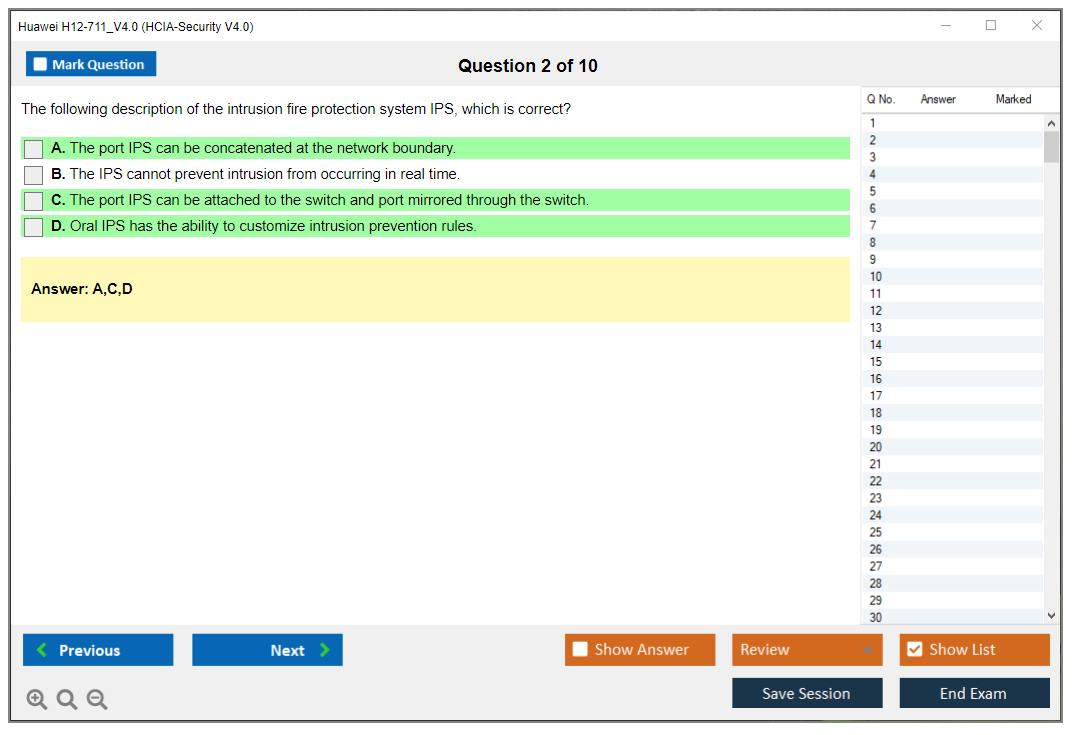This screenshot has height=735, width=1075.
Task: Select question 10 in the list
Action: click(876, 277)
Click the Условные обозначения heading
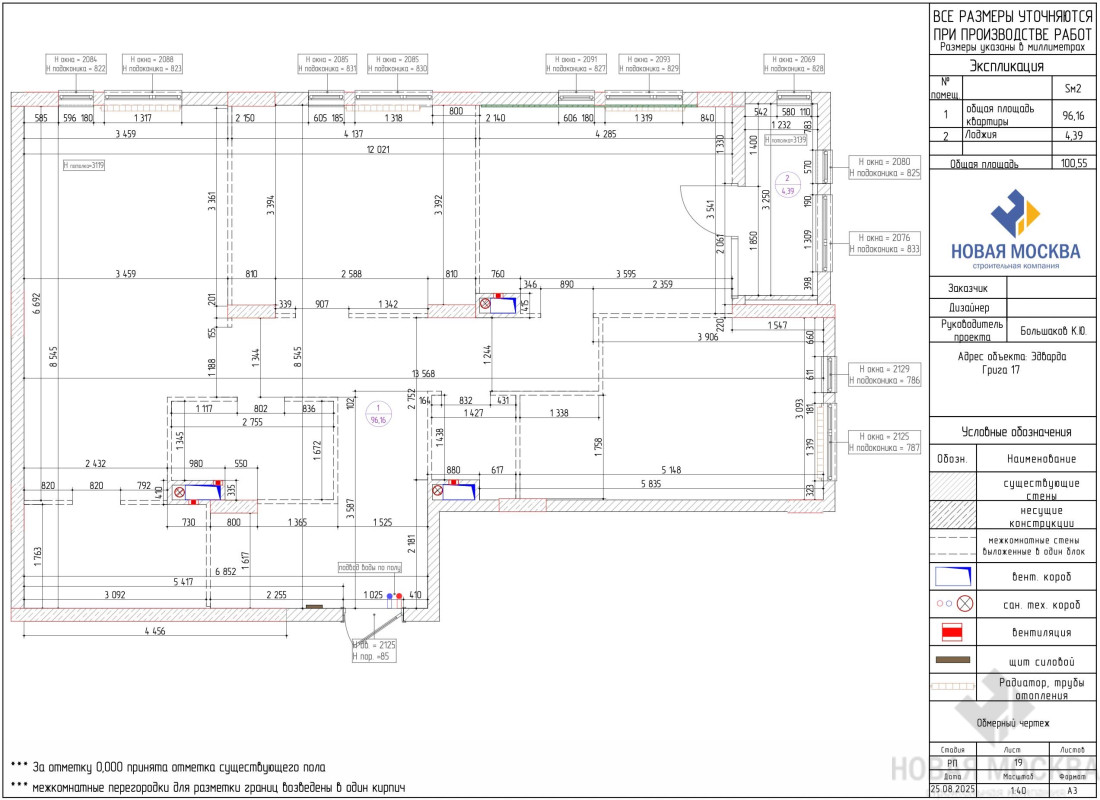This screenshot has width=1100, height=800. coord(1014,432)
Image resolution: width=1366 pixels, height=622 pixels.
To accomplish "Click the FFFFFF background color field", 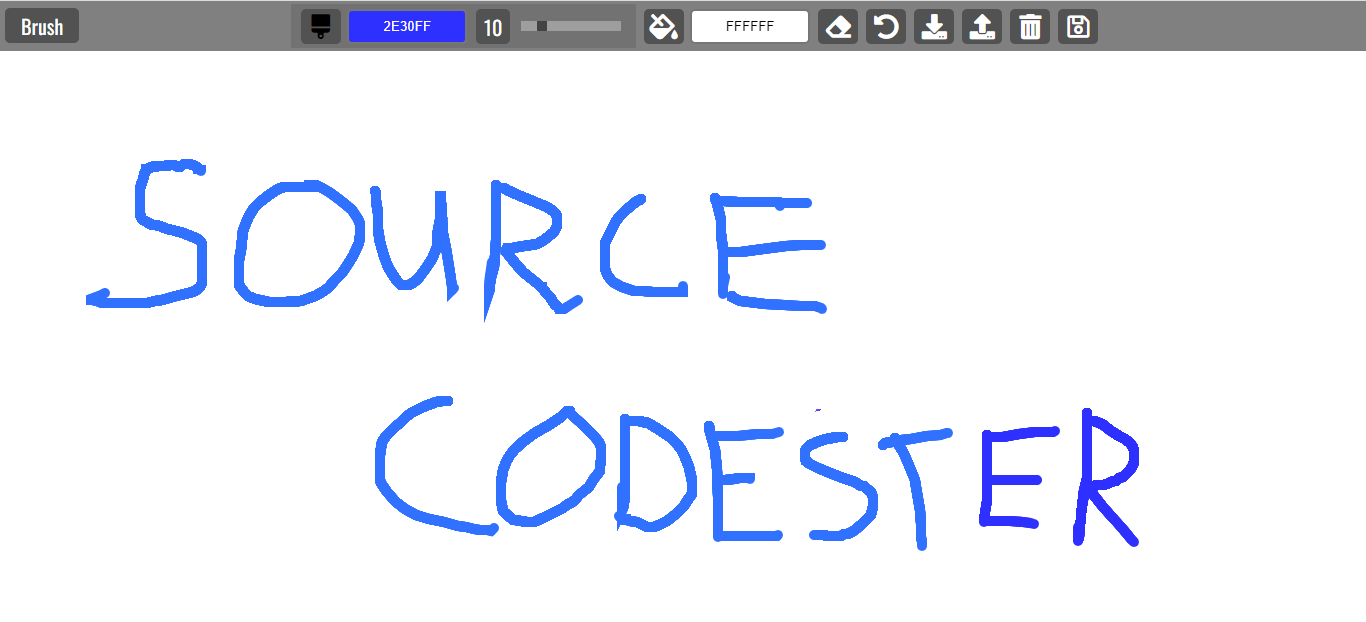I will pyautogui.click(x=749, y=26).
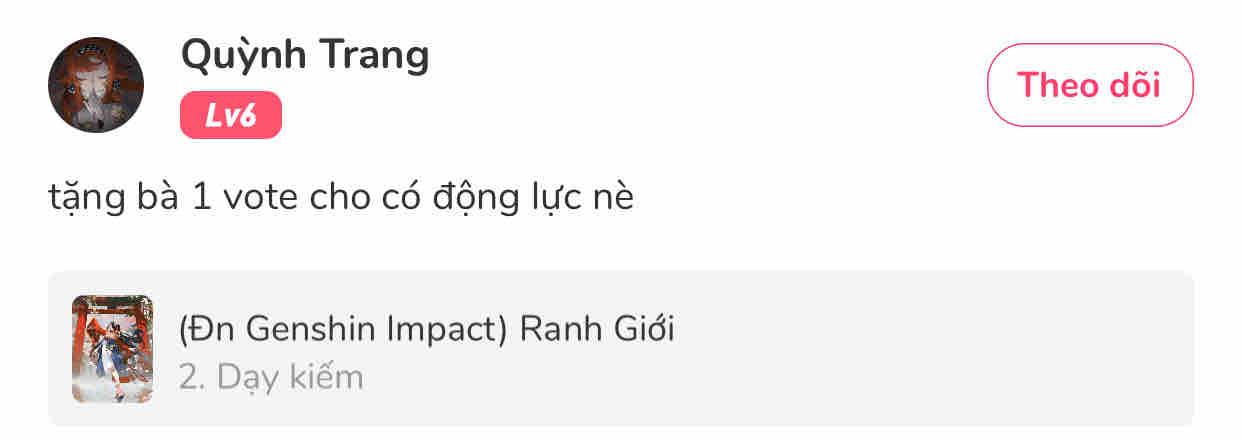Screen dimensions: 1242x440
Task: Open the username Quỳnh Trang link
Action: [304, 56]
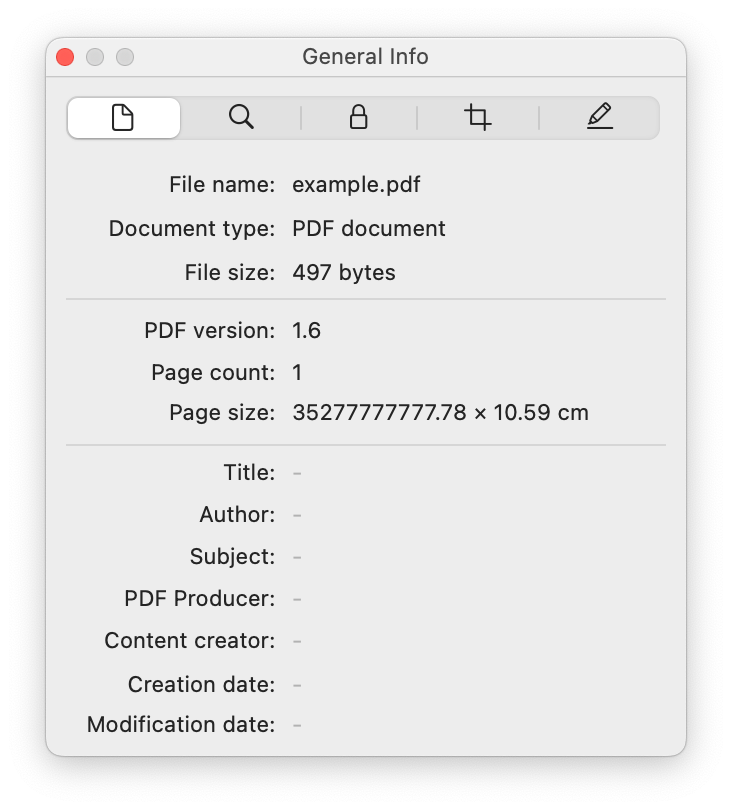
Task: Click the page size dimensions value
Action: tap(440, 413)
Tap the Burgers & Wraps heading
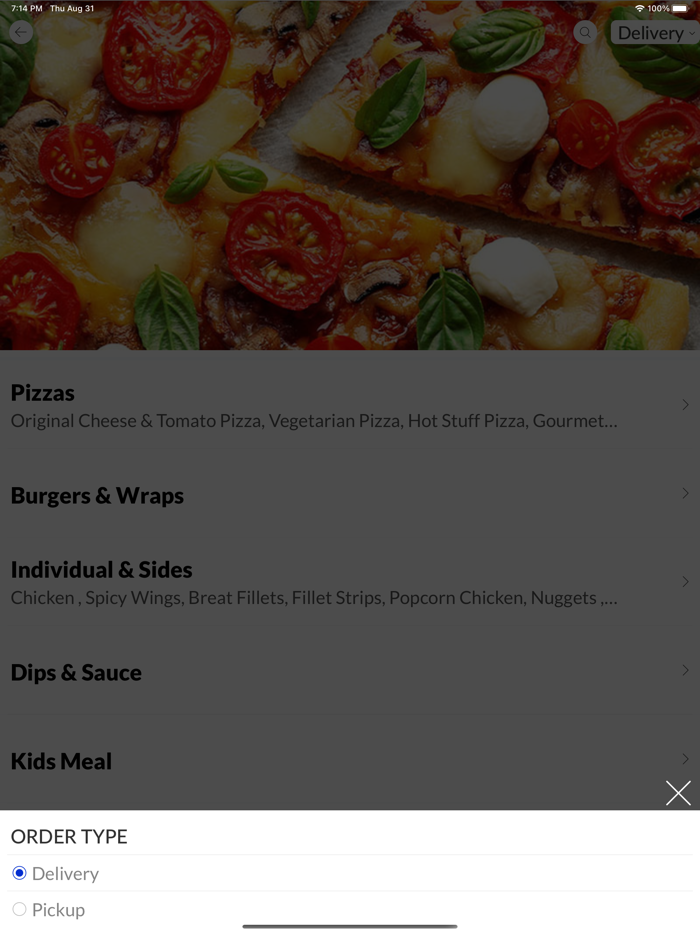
==========
WRITTEN REQUEST:
Count the lines in the records above that contain the word "heading". Give only the number.

WRITTEN ANSWER:
2